Bigger On The Inside

The Operation:

On December 2, 2023, a team of Agents is sent by the Program to investigate a Green Box that belonged to Delta Green in the 90's. The existence of this Green Box had been forgotten when Delta Green reactivated in 2002, until retired agent Glenn Donaghy passed away, and it was discovered he had been paying for a storage unit in rural Arkansas for the past twenty-two years.

The operation should be simple. The Agents are to confirm the Green Box's location and index its contents. No more, no less. Easier said than done.

The Truth:

In 2001, Delta Green Agent Jefferson West found a copy of La Danse Du Fantôme, an obscure 1923 silent film that was thought to be destroyed. The film depicts a strange masquerade ball in which men and women in surreal costumes, resembling Belle Époque fashion but with otherworldly masks and features, dance in hypnotic circles, until they are interrupted by a visiting King who removes his mask and- well, the ending of the film is known only to West.

The film is a vector of infection for the King in Yellow, and it drove West insane. Realizing what was happening, he decided to kill himself, but even in that, he was under the film's influence. On August 28th, 2002, he took the film, walked into the Arkansas Green Box, and beat his own brains out with a pipe. His body disappeared. On September 19th, none the wiser, Glenn Donaghy closed the doors of the Green Box for the last time.

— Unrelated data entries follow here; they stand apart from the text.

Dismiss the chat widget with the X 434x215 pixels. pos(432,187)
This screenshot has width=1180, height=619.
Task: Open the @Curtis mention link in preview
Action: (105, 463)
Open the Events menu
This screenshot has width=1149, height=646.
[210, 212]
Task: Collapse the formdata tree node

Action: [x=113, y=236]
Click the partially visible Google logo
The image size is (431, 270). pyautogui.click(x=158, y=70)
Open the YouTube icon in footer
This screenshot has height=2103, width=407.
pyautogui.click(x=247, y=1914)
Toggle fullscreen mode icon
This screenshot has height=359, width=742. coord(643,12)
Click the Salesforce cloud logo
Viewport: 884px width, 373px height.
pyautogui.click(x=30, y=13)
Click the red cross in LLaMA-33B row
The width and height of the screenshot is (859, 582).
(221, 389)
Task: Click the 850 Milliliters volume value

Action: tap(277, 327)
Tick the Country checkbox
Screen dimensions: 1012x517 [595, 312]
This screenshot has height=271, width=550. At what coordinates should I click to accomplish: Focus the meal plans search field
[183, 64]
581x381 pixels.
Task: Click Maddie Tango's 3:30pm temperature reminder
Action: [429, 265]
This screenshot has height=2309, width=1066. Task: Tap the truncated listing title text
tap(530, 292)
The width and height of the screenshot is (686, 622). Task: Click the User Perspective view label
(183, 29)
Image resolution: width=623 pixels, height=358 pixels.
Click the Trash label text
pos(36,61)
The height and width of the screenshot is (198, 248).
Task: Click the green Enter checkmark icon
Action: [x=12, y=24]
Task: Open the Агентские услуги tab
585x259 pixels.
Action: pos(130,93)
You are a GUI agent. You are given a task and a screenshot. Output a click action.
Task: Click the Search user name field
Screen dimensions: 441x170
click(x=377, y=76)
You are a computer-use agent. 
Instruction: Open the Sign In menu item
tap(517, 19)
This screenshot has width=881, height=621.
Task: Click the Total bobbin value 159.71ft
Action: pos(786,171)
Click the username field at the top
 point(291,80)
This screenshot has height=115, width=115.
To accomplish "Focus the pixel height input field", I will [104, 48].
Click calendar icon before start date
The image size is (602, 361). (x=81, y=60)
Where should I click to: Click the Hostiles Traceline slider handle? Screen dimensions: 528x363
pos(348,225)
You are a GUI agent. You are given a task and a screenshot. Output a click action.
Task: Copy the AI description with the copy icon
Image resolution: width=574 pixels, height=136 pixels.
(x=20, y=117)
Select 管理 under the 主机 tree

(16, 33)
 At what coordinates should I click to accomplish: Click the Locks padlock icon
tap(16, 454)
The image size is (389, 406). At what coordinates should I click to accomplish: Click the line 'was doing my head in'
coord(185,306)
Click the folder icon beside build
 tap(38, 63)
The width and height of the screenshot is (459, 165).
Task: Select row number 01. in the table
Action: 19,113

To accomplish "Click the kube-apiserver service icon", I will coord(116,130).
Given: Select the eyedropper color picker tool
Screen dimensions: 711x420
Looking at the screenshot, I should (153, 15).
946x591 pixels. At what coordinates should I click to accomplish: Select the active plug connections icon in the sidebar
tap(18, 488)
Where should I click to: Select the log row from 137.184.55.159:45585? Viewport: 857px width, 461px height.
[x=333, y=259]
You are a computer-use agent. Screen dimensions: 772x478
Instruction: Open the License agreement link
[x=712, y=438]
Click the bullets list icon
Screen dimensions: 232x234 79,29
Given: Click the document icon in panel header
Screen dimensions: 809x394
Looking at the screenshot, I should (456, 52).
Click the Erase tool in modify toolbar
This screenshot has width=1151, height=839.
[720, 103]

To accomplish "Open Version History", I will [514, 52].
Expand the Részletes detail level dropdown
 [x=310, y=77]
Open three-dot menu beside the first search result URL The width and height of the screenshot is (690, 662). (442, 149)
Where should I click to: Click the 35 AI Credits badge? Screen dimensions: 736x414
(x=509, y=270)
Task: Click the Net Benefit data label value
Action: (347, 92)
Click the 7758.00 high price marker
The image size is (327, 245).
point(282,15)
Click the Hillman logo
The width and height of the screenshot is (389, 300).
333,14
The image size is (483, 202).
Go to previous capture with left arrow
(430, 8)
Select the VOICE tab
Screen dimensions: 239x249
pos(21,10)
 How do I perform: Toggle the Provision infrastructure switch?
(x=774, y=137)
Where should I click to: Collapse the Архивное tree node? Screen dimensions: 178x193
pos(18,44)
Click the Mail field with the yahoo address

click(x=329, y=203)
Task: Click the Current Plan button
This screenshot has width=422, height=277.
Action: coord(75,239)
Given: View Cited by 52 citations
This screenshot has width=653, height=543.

For twenty-two years, an undead Jefferson has played La Danse Du Fantôme on repeat, infecting the Green Box and drawing it into the Night World of Carcosa. What was once a mundane storage unit is now an impossible, weaving labyrinth of artifacts from both Delta Green and Carcosa, waiting for new Agents to arrive and join its collection.

The Green Box:

An outdoor storage unit at the Budget-Rent storage facility, with a roll-up door secured by a padlock. Agents will need to break the lock or get a key from security.

Inside the unit, there are filing cabinets, bookshelves, stacks of boxes with miscellaneous content, ranging from police files to McDonald's receipts. Clutter everywhere, but it all seems mundane. Until an Agent moves a box and finds another behind it. And then another. And another. And another, opening a space into an impossibly large labyrinth of boxes, paper clutter, and antiques that get progressively more bizarre. Victorian costumes, broken automata, jars of teeth.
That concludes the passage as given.